+++ PASSAGE +++
A genetically engineered whole-cell pigment-based bacterial biosensing system for quantification of N-butyryl homoserine lactone quorum sensing signal

N-Acyl homoserine lactone (AHL) is a widely conserved quorum sensing (QS) signal of Gram-negative bacteria and has received attention in fighting against human diseases and environmental pollution. However, a method for quantifying AHL is lacking although it is urgently required for diagnosis and bioprocess manipulation. This work screened out an aromatics degrader Pseudomonas aeruginosa for biosensing system development, which produced a blue–green pigment regulated by the RhlI–RhlR QS system. By taking advantage of the recognition of N-butyryl homoserine lactone (BHL, the signal molecule of RhlI–RhlR QS system and an AHL) by the product of rhlR, a new whole-cell biosensor P. aeruginosa ΔrhlIR/pYC-rhlR (rhlI−rhlR++) was developed. It was constructed through abolishing its BHL production by in-frame deletion of rhlIR and over-expressing rhlR by introducing a multi-copy plasmid pYC-rhlR into ΔrhlIR. By using the pigment production which responded to exogenous BHL as biosensor output, BHL quantification in samples was simply done spectrophotometrically. Under optimum conditions, the calibration curve had the limit of detection (LOD), the 50% activation/effect concentration, the limit of quantification (LOQ), and the quantitative detection range of 1.3 nM, 2.77 ± 0.45 μM, 5.7 nM and 0.11–49.7 μM, respectively. The biosensor output was stable, culture samples could be stored 10 days under −20 °C, and this sensing system was resistant to interferences by toxic aromatic pollutants. It was successfully applied to environmental samples even without extraction. The new whole-cell biosensing system provided a simple, stable, toxic pollutants-tolerant, and cost-effective tool for quantitative investigation of the QS signals’ role in environmental processes.
+++ EXTRACTED RECORDS +++
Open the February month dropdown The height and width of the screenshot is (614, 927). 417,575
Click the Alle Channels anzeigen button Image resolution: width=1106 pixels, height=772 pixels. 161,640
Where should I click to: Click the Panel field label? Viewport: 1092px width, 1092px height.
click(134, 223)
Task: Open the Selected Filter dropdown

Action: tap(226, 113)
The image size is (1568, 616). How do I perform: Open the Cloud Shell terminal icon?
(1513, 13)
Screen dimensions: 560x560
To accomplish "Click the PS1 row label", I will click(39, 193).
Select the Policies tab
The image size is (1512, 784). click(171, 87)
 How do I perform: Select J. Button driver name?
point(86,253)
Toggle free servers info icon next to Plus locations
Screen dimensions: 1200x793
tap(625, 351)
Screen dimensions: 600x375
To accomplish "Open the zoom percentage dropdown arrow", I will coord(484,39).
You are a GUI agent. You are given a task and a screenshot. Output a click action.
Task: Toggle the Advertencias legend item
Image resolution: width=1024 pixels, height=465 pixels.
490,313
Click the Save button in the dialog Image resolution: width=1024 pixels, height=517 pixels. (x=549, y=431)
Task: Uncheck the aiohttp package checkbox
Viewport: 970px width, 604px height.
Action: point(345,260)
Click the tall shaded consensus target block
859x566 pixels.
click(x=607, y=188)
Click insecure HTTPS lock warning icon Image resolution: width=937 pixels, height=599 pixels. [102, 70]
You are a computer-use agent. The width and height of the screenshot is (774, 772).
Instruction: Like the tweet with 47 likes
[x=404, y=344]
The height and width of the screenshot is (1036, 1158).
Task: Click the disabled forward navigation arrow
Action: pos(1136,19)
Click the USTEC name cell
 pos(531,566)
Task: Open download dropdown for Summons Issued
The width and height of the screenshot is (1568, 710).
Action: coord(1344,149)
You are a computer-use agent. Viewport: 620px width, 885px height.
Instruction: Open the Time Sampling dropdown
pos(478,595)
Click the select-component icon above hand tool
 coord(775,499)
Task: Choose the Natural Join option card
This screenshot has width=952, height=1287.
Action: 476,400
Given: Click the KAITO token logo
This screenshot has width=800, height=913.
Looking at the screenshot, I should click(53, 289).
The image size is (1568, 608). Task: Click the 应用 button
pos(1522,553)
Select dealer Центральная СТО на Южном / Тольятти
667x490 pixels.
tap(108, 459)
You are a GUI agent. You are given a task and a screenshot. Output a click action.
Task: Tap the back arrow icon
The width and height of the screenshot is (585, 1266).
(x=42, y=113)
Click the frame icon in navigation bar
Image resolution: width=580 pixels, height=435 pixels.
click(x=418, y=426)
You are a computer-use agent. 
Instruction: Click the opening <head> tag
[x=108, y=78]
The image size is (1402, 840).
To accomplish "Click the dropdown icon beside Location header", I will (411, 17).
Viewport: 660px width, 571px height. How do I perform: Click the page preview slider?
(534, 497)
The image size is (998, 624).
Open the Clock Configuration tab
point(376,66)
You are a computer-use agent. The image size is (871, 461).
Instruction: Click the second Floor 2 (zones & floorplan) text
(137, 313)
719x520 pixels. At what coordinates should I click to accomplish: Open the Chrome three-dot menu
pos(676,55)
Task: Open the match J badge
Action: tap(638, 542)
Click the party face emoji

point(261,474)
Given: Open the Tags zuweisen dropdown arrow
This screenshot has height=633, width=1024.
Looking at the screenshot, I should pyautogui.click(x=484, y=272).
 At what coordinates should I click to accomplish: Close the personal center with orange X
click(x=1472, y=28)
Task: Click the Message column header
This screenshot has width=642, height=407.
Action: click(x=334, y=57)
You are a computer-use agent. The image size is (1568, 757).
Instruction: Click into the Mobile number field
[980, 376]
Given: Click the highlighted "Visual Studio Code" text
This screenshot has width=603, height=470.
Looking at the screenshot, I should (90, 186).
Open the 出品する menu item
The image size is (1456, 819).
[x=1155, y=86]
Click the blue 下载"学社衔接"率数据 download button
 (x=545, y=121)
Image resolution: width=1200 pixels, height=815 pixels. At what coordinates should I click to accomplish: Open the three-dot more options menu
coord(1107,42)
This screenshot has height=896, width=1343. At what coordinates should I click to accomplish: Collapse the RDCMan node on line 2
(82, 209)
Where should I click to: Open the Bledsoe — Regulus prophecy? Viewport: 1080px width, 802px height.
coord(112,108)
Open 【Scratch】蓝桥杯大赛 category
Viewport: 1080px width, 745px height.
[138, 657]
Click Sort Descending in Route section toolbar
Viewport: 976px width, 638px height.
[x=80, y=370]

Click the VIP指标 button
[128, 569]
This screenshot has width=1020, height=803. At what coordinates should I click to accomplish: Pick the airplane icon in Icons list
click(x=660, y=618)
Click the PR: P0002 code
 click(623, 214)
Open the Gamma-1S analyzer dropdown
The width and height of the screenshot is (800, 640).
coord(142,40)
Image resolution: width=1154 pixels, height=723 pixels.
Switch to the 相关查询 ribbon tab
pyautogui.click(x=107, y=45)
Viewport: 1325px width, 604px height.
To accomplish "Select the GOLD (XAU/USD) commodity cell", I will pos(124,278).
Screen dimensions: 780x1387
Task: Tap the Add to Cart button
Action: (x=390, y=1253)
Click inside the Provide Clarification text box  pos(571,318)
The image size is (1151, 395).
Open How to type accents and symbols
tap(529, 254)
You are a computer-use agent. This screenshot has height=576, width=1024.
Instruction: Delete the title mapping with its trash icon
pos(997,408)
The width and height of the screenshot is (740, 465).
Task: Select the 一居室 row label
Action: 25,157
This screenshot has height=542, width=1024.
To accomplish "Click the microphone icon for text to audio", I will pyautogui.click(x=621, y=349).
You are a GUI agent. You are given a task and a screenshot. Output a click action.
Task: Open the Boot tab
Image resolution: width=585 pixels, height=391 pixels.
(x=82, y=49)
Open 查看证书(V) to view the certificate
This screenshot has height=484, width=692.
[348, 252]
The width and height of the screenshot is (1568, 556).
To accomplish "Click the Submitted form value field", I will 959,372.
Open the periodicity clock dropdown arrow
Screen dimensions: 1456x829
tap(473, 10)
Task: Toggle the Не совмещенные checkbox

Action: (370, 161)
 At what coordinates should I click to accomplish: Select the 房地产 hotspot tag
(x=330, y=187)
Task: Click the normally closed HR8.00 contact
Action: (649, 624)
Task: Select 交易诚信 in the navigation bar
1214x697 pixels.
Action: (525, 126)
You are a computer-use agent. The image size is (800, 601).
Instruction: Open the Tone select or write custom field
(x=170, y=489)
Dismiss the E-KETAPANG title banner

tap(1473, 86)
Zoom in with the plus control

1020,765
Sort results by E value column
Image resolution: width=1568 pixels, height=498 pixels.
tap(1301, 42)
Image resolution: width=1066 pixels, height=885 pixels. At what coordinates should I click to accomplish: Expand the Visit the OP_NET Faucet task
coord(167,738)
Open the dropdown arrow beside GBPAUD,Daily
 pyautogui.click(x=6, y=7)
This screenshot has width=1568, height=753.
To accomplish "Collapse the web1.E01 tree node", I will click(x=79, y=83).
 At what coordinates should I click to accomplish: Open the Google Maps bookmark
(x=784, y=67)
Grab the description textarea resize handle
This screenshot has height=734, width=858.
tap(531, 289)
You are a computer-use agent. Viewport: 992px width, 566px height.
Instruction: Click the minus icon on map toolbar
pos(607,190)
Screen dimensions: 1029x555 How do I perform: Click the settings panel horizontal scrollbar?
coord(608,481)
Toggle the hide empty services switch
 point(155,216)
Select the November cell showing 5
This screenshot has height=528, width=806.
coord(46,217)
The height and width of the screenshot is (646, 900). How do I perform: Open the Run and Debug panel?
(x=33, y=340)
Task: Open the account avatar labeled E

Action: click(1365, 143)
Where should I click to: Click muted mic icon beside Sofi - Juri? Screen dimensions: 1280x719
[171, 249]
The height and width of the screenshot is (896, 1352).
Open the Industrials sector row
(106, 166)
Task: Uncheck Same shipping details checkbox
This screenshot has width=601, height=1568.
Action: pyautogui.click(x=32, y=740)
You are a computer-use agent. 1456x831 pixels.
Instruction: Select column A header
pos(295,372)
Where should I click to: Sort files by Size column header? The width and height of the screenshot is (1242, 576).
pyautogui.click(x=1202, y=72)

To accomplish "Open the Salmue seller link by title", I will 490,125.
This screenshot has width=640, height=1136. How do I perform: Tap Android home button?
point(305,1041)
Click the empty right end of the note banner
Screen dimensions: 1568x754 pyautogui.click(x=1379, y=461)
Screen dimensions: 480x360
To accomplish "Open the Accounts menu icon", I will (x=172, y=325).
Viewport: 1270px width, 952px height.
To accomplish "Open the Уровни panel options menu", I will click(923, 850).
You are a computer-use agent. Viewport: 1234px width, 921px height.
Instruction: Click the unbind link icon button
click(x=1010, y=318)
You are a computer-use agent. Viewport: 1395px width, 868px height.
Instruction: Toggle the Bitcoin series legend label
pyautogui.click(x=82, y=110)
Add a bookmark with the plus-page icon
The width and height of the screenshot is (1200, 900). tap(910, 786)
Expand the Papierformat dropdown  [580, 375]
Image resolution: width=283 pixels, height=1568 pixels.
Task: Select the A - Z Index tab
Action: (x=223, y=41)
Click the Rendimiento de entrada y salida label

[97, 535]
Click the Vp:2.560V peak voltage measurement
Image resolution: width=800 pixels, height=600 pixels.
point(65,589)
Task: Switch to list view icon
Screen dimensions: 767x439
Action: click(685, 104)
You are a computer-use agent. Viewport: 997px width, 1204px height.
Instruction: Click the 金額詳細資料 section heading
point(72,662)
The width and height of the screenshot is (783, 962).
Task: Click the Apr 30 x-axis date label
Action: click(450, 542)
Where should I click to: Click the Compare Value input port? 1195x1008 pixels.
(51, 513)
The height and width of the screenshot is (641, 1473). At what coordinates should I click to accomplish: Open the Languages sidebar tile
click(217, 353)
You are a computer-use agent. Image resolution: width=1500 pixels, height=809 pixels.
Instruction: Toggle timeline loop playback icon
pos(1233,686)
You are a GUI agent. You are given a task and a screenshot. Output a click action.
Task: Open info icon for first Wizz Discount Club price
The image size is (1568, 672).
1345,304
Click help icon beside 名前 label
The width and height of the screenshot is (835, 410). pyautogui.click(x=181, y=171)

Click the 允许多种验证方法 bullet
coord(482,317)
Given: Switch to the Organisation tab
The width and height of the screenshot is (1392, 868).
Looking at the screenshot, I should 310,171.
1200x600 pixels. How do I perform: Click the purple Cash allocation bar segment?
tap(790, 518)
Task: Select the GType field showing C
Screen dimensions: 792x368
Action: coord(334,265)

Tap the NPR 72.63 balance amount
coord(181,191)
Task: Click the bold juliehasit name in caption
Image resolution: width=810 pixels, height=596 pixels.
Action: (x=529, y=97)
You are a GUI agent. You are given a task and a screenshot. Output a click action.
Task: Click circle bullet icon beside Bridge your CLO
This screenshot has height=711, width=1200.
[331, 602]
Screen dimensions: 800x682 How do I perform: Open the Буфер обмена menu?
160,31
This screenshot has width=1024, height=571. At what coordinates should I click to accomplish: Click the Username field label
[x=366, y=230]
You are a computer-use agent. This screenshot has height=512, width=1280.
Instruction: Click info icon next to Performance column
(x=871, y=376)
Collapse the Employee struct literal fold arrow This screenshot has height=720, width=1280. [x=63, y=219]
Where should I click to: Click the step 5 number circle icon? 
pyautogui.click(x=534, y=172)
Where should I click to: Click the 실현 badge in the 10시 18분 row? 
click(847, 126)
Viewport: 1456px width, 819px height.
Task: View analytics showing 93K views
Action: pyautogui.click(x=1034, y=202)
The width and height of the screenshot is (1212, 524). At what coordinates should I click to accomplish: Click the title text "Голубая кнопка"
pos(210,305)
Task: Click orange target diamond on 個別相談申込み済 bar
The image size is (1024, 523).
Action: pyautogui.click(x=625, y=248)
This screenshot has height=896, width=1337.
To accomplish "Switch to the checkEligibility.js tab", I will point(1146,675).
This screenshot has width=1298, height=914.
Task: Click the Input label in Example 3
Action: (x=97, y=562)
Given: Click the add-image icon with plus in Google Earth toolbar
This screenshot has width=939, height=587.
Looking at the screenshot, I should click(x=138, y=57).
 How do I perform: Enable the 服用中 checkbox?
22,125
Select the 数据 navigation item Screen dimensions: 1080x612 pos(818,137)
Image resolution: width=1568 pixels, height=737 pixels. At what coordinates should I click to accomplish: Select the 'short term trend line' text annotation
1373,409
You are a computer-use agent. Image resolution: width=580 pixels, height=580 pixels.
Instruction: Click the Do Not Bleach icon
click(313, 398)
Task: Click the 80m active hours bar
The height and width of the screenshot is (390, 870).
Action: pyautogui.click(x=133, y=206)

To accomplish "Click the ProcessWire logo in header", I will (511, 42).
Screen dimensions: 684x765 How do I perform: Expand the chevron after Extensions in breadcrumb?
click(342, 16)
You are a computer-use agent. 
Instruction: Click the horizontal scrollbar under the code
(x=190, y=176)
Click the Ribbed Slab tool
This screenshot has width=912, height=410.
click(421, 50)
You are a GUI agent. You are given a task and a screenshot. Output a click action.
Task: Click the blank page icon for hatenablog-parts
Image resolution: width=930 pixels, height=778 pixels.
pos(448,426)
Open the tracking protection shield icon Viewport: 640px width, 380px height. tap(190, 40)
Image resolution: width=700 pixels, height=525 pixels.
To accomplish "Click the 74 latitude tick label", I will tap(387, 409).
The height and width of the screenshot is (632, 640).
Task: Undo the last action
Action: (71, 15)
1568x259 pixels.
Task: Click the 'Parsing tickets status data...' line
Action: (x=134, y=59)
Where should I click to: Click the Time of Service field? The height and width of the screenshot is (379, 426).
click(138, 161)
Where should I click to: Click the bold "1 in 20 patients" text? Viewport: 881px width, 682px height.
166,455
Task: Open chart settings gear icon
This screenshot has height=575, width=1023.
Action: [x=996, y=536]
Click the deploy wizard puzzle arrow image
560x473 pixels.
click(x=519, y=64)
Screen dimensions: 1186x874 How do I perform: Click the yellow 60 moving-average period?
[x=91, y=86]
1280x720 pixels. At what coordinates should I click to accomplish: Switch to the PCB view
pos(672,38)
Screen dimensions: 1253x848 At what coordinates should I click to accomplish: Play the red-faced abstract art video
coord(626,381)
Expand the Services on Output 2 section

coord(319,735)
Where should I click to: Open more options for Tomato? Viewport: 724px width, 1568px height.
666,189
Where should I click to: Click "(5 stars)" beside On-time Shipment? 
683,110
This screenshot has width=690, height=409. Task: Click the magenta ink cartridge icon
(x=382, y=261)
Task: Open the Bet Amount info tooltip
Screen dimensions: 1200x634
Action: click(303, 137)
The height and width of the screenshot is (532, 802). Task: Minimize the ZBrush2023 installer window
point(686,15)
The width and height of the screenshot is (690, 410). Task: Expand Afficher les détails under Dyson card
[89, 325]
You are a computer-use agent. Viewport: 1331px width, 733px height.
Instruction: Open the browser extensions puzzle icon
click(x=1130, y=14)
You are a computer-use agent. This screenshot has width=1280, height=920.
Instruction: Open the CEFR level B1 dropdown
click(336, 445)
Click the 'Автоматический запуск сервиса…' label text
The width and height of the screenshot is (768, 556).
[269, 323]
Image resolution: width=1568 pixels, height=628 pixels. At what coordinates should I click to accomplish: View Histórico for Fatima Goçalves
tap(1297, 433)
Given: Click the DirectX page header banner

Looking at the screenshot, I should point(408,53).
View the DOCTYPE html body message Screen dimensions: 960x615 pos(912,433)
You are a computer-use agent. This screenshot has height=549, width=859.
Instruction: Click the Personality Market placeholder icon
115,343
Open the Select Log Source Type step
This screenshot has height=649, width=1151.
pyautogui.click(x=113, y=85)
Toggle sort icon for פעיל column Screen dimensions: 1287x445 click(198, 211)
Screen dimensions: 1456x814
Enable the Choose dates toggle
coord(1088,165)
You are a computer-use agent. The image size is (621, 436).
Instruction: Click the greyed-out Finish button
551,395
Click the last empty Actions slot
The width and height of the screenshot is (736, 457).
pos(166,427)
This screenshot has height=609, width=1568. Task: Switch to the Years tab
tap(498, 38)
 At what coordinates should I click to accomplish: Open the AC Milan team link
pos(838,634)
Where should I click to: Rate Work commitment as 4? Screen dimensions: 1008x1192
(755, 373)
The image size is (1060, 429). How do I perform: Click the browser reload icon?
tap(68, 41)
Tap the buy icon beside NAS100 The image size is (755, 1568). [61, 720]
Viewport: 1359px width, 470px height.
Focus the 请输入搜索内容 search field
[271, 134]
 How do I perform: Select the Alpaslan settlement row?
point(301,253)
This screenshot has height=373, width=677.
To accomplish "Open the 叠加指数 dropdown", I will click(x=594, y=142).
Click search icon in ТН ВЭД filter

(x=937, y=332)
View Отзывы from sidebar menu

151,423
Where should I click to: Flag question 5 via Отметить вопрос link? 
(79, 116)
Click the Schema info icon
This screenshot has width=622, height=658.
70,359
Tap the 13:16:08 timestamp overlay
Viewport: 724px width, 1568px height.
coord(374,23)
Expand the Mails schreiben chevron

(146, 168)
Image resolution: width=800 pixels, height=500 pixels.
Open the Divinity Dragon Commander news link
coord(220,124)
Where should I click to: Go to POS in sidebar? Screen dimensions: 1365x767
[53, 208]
+++
▶ _WORK INSTRUCTION_
Please rewrite the paragraph of the biosensor passage above that begins "N-Acyl homoserine lactone (AHL) is a widely conserved" as a short bulleted list that keeps its main facts.

▶ _ANSWER BOX_
- AHL is a widely conserved quorum sensing (QS) signal of Gram-negative bacteria and is relevant to human disease and environmental pollution, but no method existed to quantify it.
- The study chose the aromatics degrader Pseudomonas aeruginosa, which makes a blue–green pigment regulated by the RhlI–RhlR QS system, whose signal molecule is the AHL N-butyryl homoserine lactone (BHL).
- The biosensor P. aeruginosa ΔrhlIR/pYC-rhlR was built by deleting rhlIR in-frame to stop BHL production and adding the multi-copy plasmid pYC-rhlR to over-express rhlR.
- Pigment produced in response to external BHL is measured spectrophotometrically to quantify BHL.
- Under optimum conditions the limit of detection was 1.3 nM, the 50% activation/effect concentration was 2.77 ± 0.45 μM, the limit of quantification was 5.7 nM, and the quantitative range was 0.11–49.7 μM.
- Output was stable, culture samples kept for 10 days at −20 °C, and toxic aromatic pollutants did not interfere.
- It worked on environmental samples without extraction, offering a simple, stable, pollutant-tolerant, and cost-effective tool for studying QS signals in environmental processes.